O Dia Nacional da Ciência, celebrado em 8 de julho, reforça a importância da pesquisa científica para o desenvolvimento de novas tecnologias e soluções para diferentes setores da economia. Na Universidade de Uberaba (Uniube), um projeto de iniciação científica desenvolvido pelos estudantes de Engenharia Química Ingrid Ribeiro e Luiz Dutra tem chamado a atenção ao investigar o uso do ozônio (O₃) como alternativa ao método tradicional de clarificação e branqueamento do caldo de cana-de-açúcar nas indústrias sucroenergéticas.
A pesquisa é orientada pelo professor José Roberto Delalibera Finzer e busca avaliar se o ozônio pode reduzir ou substituir o uso da cal, insumo amplamente utilizado durante o processo industrial para remover impurezas do caldo antes da fabricação de açúcar e etanol.

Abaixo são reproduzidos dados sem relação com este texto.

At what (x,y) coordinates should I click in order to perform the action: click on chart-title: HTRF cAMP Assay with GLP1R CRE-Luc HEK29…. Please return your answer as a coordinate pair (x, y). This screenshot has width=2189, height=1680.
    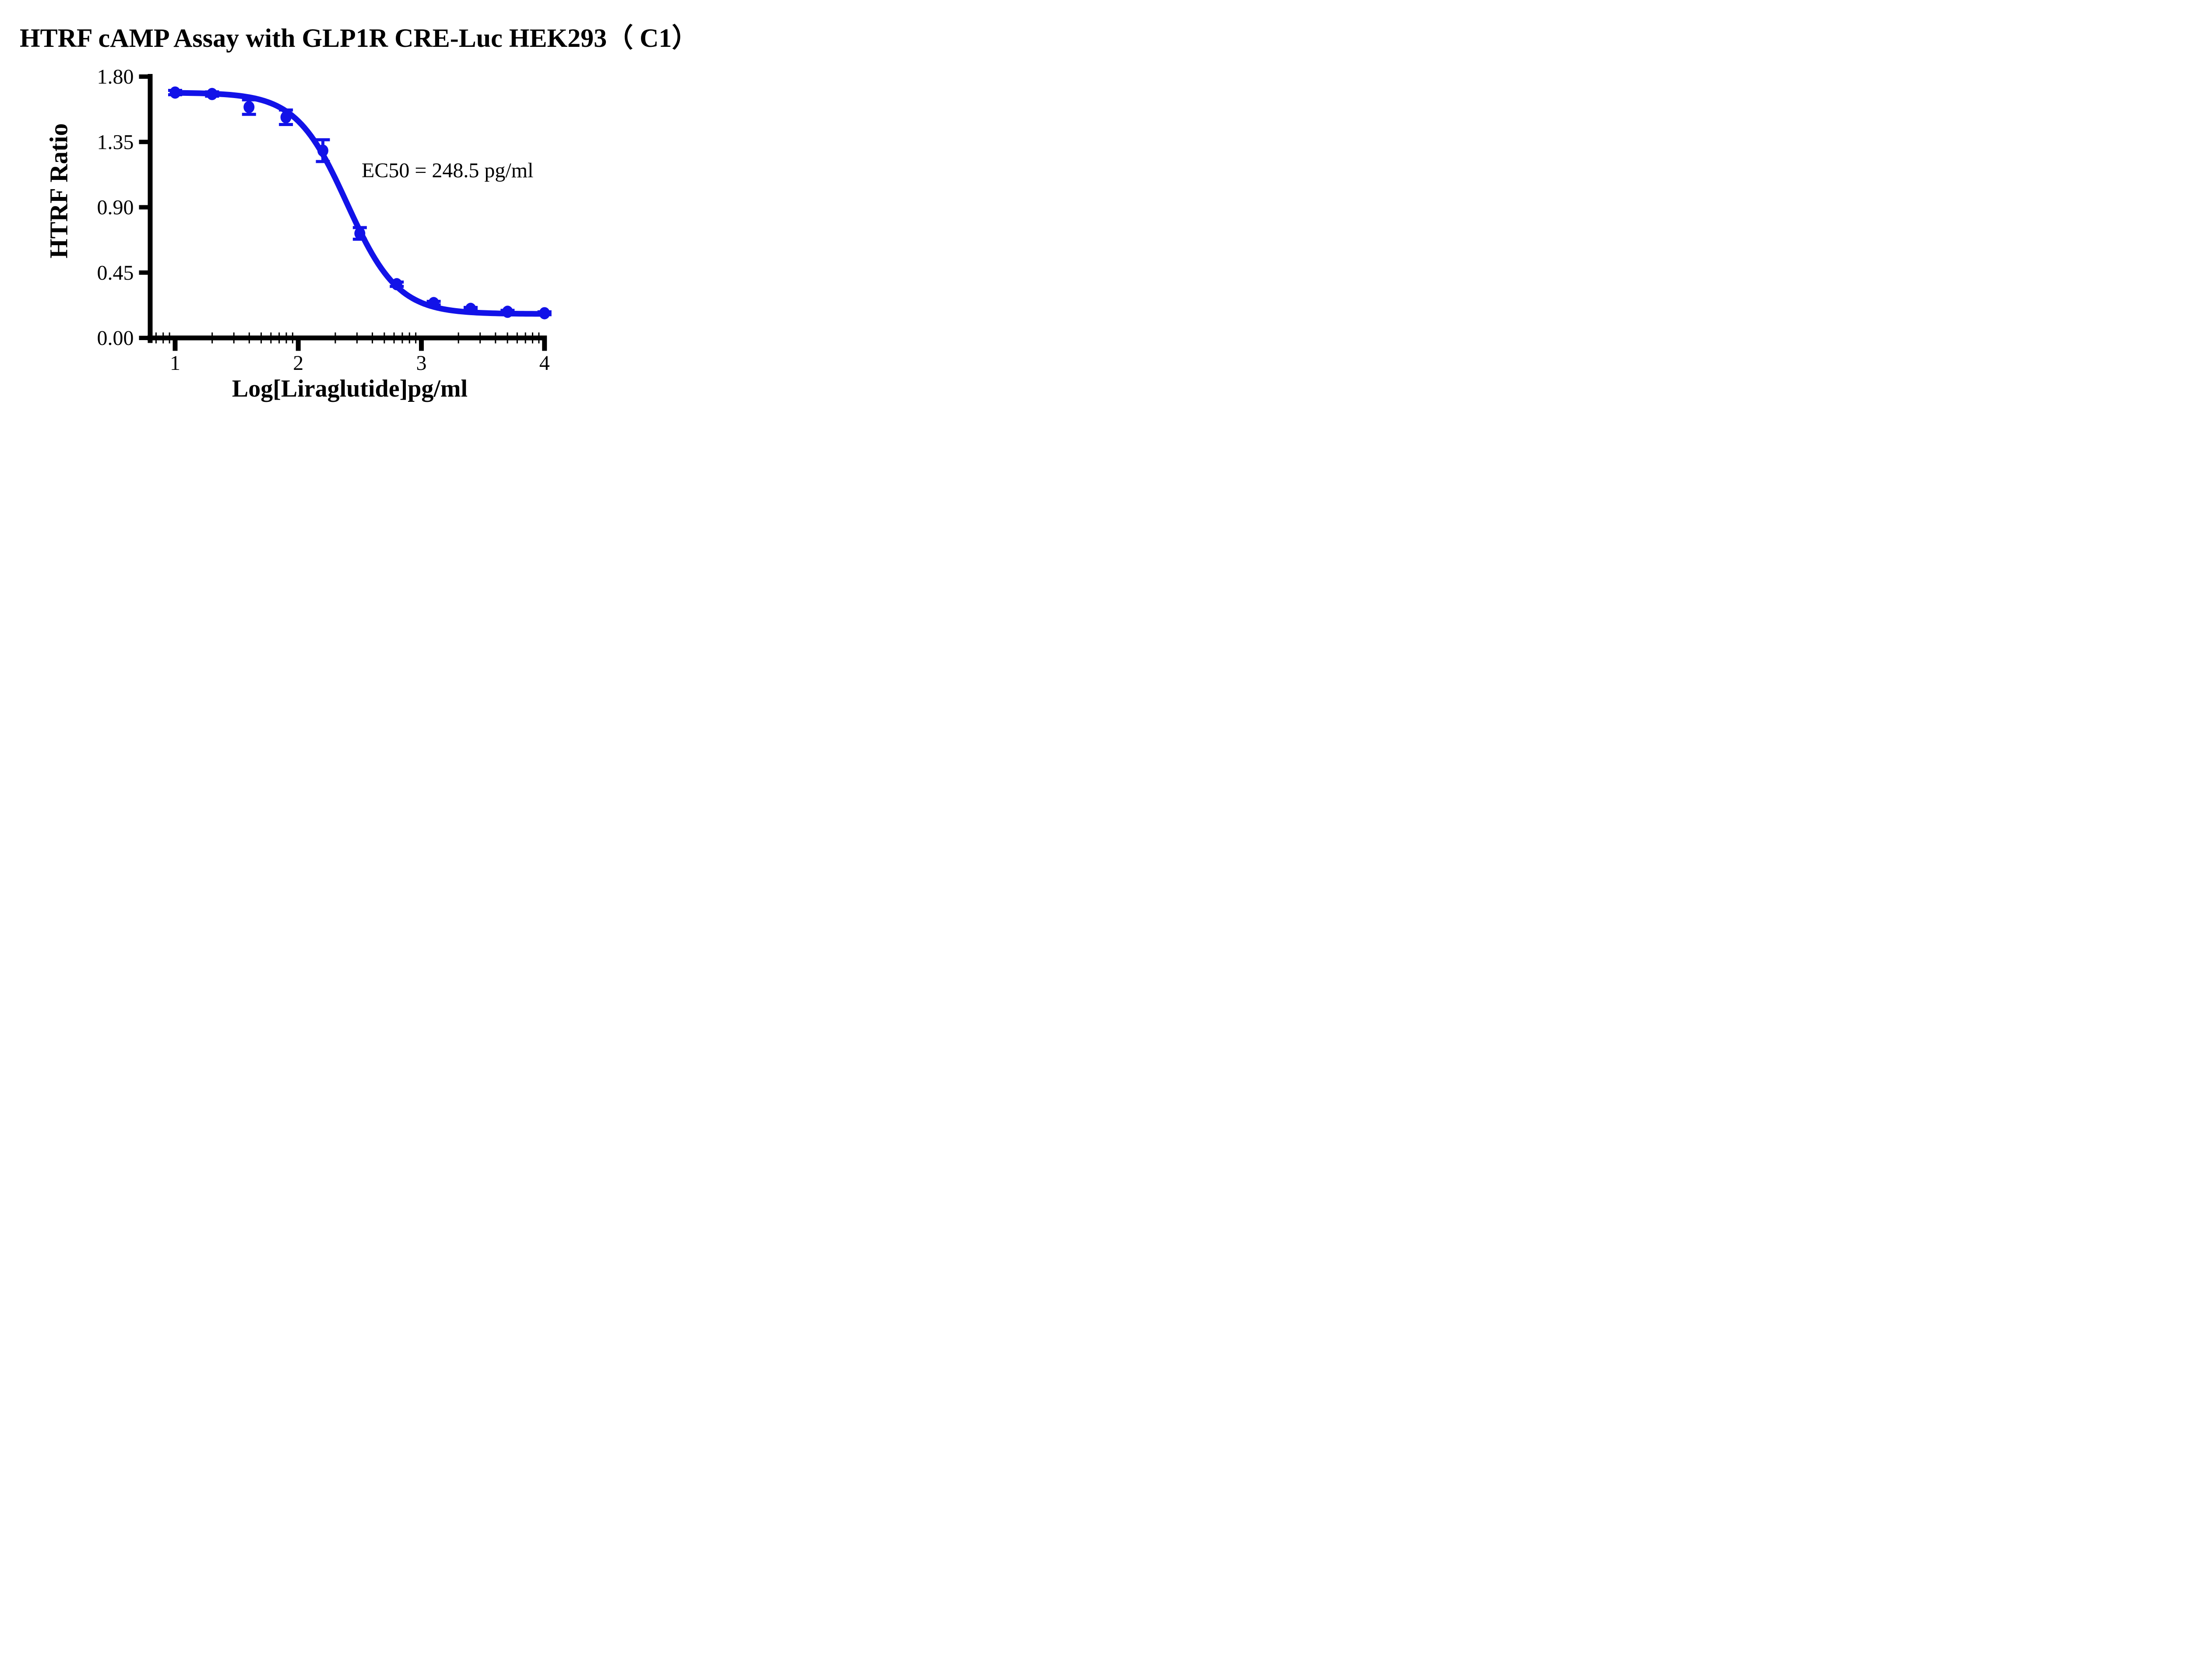
    Looking at the image, I should click on (355, 38).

Segundo a estudante Ingrid Ribeiro, a ideia surgiu durante um estágio realizado em uma usina sucroenergética. Ao acompanhar a rotina da indústria, ela observou o elevado consumo de cal e passou a questionar se existiria uma alternativa capaz de desempenhar a mesma função de maneira eficiente.
No laboratório, o trabalho começou com a moagem da cana-de-açúcar e a filtragem do caldo para retirada das fibras, etapa necessária para evitar interferências nas análises físico-químicas. Em seguida, as amostras passaram pelo processo de ozonização e foram comparadas diretamente com aquelas tratadas pelo método convencional utilizando cal.
Para garantir maior confiabilidade aos resultados, os pesquisadores padronizaram os experimentos utilizando cana de terceiro corte, após identificarem diferenças entre os testes realizados com cana-planta e cana de quinto corte. A metodologia permitiu comparar três condições distintas: o caldo bruto, o caldo tratado com ozônio e o caldo tratado com cal, possibilitando análises visuais e laboratoriais sobre a eficiência de cada processo.
O estudo já recebeu reconhecimento institucional ao ser premiado durante o XXVII Seminário de Iniciação Científica (SEMIC) da Uniube, resultado que evidencia o potencial da pesquisa desenvolvida pelos estudantes.
De acordo com a União da Indústria de Cana-de-Açúcar e Bioenergia (UNICA), o Brasil é o maior produtor mundial de cana-de-açúcar, matéria-prima utilizada principalmente na fabricação de açúcar e etanol. O setor sucroenergético possui papel estratégico na economia nacional e investe continuamente em tecnologias voltadas à melhoria da eficiência industrial, redução de custos e desenvolvimento de processos mais sustentáveis.
Para o orientador do projeto, professor José Roberto Delalibera Finzer, a iniciação científica representa uma etapa importante na formação profissional dos futuros engenheiros químicos, ao permitir que os estudantes apliquem conhecimentos teóricos em situações reais da indústria e desenvolvam competências voltadas à inovação tecnológica.
Embora a pesquisa ainda esteja em fase de desenvolvimento, os resultados obtidos até o momento demonstram o potencial da investigação e reforçam a contribuição da universidade para o avanço científico e tecnológico, especialmente em um segmento de grande relevância para Minas Gerais e para o agronegócio brasileiro.